**EXERCISE DIRECTIONS**
Find all lines in the listing that include the word "search", then copy them.
********
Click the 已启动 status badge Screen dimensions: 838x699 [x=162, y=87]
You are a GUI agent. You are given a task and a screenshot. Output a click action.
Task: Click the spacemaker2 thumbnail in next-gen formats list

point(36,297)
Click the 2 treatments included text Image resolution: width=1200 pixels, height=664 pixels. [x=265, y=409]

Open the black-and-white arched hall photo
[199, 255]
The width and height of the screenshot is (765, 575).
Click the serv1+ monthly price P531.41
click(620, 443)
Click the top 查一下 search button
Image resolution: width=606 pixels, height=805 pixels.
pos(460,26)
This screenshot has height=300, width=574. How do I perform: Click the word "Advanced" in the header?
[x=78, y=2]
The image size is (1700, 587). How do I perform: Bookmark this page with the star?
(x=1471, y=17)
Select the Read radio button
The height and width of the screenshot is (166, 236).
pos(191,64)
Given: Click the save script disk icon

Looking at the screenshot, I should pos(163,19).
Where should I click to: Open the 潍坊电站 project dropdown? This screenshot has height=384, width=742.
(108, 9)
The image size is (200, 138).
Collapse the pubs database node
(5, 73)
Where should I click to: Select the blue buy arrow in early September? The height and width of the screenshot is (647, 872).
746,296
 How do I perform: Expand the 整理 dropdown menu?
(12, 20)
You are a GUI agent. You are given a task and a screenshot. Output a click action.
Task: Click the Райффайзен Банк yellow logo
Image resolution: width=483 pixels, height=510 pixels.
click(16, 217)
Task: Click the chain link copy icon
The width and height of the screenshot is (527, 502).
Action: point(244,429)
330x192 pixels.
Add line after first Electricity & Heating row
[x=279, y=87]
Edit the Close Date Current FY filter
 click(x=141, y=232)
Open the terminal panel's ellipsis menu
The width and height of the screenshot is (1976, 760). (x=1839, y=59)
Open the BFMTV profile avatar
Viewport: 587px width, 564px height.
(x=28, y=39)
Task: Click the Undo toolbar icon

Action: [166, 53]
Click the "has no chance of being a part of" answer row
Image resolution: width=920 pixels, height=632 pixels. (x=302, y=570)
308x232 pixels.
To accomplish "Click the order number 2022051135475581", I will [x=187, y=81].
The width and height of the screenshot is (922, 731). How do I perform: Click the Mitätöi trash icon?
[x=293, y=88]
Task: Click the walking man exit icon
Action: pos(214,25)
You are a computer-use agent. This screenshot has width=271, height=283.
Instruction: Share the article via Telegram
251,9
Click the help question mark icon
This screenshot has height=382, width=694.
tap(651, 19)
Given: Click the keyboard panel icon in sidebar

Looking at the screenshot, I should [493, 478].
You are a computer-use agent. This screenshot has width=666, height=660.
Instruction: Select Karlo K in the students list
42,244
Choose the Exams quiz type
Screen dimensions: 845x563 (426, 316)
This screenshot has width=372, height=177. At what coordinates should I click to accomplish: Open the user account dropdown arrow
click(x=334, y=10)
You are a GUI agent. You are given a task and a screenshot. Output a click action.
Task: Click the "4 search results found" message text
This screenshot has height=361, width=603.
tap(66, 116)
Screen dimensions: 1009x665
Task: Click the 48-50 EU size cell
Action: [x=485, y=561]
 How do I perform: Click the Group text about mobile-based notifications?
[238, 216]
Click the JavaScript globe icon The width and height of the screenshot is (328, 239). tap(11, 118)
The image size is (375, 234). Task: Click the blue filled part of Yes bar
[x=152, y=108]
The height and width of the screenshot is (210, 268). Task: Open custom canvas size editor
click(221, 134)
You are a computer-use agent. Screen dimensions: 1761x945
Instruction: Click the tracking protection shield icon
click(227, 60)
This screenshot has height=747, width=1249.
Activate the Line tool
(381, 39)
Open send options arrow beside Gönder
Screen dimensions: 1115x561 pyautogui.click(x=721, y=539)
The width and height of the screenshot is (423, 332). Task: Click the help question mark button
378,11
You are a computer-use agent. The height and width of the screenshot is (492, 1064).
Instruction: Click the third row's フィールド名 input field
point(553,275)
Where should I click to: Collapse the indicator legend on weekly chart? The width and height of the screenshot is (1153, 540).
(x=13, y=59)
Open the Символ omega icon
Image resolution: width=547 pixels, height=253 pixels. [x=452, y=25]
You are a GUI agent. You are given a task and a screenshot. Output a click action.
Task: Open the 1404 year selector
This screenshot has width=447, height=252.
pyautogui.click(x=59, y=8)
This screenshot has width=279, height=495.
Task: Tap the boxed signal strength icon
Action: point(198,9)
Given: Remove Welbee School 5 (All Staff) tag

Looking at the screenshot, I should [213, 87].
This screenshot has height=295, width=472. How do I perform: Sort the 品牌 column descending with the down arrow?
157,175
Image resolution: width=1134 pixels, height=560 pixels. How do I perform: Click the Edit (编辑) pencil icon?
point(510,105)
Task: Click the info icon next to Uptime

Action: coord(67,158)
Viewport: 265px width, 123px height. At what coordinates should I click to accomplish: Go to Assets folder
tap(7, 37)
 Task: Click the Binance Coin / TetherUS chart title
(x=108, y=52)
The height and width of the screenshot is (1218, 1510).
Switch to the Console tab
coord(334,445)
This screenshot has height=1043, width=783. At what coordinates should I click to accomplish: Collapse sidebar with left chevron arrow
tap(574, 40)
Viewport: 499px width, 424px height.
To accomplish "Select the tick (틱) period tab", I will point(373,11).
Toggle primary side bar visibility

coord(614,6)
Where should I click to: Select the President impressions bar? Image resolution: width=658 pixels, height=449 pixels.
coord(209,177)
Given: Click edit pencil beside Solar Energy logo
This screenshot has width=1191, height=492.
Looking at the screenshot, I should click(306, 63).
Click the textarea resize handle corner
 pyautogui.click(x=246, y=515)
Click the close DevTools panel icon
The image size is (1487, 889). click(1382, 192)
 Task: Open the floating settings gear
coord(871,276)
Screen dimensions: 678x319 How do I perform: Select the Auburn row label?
********
**SOLUTION TO THIS PROBLEM**
Click the top 查一下 search button
Task: Click the "4 search results found" message text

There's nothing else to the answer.